▶ Records for the task:
'''
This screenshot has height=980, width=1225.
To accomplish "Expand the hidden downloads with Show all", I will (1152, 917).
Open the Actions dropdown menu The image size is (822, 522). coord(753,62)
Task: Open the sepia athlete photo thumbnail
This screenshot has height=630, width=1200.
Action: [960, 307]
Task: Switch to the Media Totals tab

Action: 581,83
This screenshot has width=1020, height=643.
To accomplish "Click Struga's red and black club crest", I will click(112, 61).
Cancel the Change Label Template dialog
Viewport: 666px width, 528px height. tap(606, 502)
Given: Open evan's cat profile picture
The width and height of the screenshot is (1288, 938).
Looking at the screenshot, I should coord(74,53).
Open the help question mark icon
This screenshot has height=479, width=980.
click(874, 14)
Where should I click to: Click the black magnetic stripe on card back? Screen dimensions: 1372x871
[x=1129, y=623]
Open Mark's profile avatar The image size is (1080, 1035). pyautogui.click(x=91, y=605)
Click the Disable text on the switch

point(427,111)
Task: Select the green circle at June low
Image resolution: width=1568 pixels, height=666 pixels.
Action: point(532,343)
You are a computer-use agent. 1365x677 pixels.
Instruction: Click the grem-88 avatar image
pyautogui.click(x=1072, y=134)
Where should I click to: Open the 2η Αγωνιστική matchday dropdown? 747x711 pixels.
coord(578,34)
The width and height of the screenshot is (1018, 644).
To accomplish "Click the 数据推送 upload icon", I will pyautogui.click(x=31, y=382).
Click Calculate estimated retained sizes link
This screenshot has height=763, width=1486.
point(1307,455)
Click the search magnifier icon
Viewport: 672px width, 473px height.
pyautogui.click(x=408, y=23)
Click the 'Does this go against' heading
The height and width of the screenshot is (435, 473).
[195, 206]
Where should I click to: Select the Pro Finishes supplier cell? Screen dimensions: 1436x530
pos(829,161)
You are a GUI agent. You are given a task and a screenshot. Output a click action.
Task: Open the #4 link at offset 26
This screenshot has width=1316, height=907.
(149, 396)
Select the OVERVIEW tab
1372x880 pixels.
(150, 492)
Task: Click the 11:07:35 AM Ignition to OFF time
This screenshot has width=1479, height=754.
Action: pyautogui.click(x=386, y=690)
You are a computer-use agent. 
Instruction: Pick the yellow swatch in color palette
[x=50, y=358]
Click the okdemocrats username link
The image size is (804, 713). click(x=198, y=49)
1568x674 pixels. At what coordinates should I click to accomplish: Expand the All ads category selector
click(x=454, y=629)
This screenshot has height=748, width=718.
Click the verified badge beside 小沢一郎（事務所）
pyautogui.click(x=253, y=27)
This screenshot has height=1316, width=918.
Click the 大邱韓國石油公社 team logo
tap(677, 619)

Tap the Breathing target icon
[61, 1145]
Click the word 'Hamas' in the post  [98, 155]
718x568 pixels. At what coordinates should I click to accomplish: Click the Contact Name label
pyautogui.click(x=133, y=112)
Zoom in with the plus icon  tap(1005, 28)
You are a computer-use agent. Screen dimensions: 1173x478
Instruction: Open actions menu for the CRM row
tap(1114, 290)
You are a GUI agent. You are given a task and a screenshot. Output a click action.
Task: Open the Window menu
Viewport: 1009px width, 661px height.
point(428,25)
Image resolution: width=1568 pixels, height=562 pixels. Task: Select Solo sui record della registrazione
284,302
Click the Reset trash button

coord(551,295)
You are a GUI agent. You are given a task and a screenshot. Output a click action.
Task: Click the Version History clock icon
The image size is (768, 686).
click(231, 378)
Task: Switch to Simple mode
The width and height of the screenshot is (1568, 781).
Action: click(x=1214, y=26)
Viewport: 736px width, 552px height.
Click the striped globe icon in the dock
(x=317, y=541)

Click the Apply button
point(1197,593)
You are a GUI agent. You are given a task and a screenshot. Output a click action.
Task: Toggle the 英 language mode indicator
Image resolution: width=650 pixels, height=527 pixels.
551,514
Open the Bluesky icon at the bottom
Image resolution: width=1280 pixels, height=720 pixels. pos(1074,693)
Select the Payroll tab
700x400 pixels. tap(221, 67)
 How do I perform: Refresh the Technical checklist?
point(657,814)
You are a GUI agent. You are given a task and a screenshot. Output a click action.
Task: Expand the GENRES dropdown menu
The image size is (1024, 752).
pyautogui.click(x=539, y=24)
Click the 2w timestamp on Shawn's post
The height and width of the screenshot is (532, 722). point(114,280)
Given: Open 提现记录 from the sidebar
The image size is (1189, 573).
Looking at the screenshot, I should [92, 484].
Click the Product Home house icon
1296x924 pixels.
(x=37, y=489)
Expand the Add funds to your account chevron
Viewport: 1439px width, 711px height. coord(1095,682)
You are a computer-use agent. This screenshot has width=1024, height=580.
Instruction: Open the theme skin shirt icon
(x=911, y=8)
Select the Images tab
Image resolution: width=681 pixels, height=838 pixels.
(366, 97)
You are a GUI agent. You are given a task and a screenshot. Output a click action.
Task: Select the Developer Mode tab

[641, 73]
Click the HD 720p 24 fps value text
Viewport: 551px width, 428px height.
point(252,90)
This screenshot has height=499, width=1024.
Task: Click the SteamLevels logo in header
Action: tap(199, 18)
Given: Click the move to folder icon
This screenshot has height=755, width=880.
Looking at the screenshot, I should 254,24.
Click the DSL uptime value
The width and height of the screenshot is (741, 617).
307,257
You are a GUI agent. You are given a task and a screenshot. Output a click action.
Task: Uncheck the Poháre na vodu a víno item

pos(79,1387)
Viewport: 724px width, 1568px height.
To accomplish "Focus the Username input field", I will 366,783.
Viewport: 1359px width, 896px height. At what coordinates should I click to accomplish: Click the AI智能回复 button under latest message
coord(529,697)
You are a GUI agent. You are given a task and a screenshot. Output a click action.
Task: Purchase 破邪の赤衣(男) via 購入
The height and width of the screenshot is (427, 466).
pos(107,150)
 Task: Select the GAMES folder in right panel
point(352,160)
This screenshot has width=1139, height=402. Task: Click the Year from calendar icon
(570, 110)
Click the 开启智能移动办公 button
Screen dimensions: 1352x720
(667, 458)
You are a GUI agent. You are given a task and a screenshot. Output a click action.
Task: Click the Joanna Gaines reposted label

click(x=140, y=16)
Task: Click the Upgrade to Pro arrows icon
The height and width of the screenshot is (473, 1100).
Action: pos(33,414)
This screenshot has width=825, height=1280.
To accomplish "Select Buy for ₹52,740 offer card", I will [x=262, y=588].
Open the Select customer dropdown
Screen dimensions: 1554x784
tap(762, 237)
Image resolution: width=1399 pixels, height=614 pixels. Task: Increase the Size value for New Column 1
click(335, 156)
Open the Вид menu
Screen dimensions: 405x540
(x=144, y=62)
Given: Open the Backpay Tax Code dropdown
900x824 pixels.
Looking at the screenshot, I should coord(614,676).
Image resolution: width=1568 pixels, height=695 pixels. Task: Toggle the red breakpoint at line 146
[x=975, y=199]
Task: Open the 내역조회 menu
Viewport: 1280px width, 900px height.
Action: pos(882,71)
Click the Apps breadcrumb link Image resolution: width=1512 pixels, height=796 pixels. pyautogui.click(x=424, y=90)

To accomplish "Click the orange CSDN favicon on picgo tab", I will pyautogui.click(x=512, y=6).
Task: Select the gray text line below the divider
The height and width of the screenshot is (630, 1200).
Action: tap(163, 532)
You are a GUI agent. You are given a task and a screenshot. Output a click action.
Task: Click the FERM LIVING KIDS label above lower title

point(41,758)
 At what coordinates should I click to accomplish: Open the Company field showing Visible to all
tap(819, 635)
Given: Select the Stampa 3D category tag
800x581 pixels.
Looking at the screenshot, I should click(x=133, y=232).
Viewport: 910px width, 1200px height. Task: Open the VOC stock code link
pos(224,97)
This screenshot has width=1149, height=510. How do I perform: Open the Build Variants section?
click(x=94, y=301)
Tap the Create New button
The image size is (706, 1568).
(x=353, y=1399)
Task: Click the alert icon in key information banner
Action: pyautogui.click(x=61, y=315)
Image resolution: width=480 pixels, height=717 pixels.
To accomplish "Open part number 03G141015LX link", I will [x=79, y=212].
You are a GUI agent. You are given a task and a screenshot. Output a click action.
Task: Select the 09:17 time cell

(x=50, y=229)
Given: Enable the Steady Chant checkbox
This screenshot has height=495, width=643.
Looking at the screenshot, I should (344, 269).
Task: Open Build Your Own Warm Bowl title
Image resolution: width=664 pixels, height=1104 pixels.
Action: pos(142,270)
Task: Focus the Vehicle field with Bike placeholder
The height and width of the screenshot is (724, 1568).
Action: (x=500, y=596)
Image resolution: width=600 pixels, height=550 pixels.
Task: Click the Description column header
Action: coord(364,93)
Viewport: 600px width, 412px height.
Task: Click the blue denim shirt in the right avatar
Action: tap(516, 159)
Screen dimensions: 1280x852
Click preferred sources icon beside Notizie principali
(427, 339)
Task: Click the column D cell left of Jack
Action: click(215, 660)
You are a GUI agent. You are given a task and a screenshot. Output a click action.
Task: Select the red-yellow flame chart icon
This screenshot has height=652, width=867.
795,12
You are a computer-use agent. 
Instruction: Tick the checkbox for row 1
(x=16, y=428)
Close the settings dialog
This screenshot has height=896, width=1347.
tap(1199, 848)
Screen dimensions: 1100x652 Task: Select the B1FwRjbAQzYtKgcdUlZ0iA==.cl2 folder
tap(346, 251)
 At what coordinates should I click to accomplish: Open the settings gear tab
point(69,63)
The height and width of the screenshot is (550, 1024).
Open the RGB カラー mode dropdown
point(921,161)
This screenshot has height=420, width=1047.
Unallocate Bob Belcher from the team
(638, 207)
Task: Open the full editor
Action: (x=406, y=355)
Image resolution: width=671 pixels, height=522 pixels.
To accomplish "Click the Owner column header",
'''
▶ What you will do: Retype only the stretch of lines above starting at the one with "The height and width of the screenshot is (435, 473)." and stopping at the one with "Task: Open the #4 link at offset 26", exactly as written, with both kept.

▶ Answer to the problem:
The height and width of the screenshot is (435, 473).
[195, 206]
Where should I click to: Select the Pro Finishes supplier cell? Screen dimensions: 1436x530
pos(829,161)
You are a GUI agent. You are given a task and a screenshot. Output a click action.
Task: Open the #4 link at offset 26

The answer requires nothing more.